→ Trecho do documento:
•••
A CONSTITUIÇÃO BRASILEIRA E O ESPECTRO DO AUTORITARISMO
Publicado em 09 de outubro de 2021
Por Jornal Do Dia
Prof. Dr. Claudefranklin Monteiro Santos
Não é uma data redonda, mas foi muito lembrada e celebrada esta semana, notadamente por setores do judiciário e também do legislativo. Há 33 anos era promulgada o atual texto constitucional que estabelece direitos e deveres para todos os brasileiros. A chamada Constituição cidadã de 1988 entrou em definitivo para a História do Brasil, entretanto ainda precisa conviver com defuntos que pareciam sepultados desde então.
A primeira constituição brasileira é datada de 1824. Foi outorgada durante o Período Monárquico, por Dom Pedro I, num contexto de pós-independência da Coroa Portuguesa. Ao longo dos anos, incluindo este, o país conheceu sete textos constitucionais. Destes, pelo menos três foram resultados de imposições e não de discussões coletivas.
•••
→ Tarefa pedida:
Transcreva sem alterações a passagem do artigo sobre a Constituição brasileira que começa em "A CONSTITUIÇÃO BRASILEIRA E" e vai até "de discussões coletivas.", inclusive.

→ Material fornecido:
•••
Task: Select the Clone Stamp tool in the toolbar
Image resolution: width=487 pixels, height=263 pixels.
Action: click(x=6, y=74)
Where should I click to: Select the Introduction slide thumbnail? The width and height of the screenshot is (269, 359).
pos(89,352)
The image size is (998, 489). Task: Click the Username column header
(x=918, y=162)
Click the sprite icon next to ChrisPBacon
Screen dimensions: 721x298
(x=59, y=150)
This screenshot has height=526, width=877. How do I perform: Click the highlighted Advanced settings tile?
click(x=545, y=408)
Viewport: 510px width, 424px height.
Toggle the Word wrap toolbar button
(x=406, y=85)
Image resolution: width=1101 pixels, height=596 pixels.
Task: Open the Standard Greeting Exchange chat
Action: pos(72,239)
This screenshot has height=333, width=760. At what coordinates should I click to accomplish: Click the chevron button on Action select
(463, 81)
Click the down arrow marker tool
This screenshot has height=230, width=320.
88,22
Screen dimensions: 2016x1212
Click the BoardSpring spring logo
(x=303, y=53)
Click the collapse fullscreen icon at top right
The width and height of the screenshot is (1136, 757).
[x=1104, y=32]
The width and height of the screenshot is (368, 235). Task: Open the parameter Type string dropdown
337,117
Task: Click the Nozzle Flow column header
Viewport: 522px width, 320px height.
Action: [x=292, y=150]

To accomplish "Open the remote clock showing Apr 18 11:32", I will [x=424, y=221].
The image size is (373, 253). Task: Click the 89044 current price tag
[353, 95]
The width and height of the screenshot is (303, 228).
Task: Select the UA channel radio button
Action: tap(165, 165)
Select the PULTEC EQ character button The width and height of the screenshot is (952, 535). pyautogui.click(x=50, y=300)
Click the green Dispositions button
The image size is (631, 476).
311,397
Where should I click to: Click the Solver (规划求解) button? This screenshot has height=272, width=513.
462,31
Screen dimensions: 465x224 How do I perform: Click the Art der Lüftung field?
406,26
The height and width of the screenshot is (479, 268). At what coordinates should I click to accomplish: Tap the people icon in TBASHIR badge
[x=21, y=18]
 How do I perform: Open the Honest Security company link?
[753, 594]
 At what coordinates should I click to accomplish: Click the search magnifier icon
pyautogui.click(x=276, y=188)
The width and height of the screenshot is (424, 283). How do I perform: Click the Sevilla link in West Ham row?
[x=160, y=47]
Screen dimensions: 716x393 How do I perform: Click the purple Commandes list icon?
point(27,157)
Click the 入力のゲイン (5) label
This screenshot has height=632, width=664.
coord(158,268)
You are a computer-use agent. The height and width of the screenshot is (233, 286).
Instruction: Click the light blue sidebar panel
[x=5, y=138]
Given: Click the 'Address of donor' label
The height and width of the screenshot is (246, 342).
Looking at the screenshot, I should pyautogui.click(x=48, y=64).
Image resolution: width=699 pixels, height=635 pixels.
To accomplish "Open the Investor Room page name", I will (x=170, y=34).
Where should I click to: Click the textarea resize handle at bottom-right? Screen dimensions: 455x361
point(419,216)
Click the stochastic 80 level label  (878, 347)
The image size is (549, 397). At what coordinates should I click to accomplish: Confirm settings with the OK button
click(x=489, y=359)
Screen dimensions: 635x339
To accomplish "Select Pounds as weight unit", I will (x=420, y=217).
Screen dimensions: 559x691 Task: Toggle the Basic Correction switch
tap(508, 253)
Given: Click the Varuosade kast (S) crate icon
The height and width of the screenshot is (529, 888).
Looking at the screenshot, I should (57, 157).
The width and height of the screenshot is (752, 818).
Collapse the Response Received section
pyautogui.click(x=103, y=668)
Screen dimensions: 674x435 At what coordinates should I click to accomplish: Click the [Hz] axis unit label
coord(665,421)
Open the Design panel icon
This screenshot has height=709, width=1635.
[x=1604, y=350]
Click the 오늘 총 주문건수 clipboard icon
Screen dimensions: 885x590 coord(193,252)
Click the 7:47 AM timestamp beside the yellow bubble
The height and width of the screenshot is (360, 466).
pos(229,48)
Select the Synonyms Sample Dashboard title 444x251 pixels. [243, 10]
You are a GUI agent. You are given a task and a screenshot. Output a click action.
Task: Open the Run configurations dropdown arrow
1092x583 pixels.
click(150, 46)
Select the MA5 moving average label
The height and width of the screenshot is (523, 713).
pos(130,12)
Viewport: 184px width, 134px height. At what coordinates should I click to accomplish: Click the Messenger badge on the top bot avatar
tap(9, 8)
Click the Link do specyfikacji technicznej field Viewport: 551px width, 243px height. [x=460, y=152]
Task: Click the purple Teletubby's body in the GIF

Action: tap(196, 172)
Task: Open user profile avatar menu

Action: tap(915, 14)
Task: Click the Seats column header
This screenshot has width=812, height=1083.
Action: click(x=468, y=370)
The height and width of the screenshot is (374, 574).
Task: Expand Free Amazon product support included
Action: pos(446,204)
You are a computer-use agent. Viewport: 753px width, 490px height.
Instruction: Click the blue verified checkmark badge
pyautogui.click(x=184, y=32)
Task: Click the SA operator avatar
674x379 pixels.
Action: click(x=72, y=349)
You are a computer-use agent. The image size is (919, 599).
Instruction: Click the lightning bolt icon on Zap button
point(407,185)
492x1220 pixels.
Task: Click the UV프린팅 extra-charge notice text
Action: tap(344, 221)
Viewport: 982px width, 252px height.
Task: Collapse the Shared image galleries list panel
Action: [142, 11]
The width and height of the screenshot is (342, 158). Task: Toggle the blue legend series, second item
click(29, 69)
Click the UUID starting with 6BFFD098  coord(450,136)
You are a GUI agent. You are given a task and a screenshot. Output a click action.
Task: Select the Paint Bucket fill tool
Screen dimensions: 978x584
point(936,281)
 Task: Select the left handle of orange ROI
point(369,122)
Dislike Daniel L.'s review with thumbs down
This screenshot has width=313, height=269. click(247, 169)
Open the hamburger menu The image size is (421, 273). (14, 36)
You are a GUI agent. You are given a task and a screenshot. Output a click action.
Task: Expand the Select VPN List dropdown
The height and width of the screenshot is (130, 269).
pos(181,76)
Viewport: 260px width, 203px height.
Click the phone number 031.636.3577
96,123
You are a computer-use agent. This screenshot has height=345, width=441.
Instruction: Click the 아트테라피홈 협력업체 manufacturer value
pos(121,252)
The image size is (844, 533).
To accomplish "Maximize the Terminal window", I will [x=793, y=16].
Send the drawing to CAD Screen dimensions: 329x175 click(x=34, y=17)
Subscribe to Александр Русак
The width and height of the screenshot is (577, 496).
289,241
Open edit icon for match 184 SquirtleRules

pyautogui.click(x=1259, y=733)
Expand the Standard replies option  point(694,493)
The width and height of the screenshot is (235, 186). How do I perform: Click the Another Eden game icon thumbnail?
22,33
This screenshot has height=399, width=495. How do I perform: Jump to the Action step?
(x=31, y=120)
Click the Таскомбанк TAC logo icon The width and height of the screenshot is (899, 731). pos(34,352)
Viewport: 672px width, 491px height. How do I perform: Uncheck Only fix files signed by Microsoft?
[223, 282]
•••
→ Resposta:
A CONSTITUIÇÃO BRASILEIRA E O ESPECTRO DO AUTORITARISMO
Publicado em 09 de outubro de 2021
Por Jornal Do Dia
Prof. Dr. Claudefranklin Monteiro Santos
Não é uma data redonda, mas foi muito lembrada e celebrada esta semana, notadamente por setores do judiciário e também do legislativo. Há 33 anos era promulgada o atual texto constitucional que estabelece direitos e deveres para todos os brasileiros. A chamada Constituição cidadã de 1988 entrou em definitivo para a História do Brasil, entretanto ainda precisa conviver com defuntos que pareciam sepultados desde então.
A primeira constituição brasileira é datada de 1824. Foi outorgada durante o Período Monárquico, por Dom Pedro I, num contexto de pós-independência da Coroa Portuguesa. Ao longo dos anos, incluindo este, o país conheceu sete textos constitucionais. Destes, pelo menos três foram resultados de imposições e não de discussões coletivas.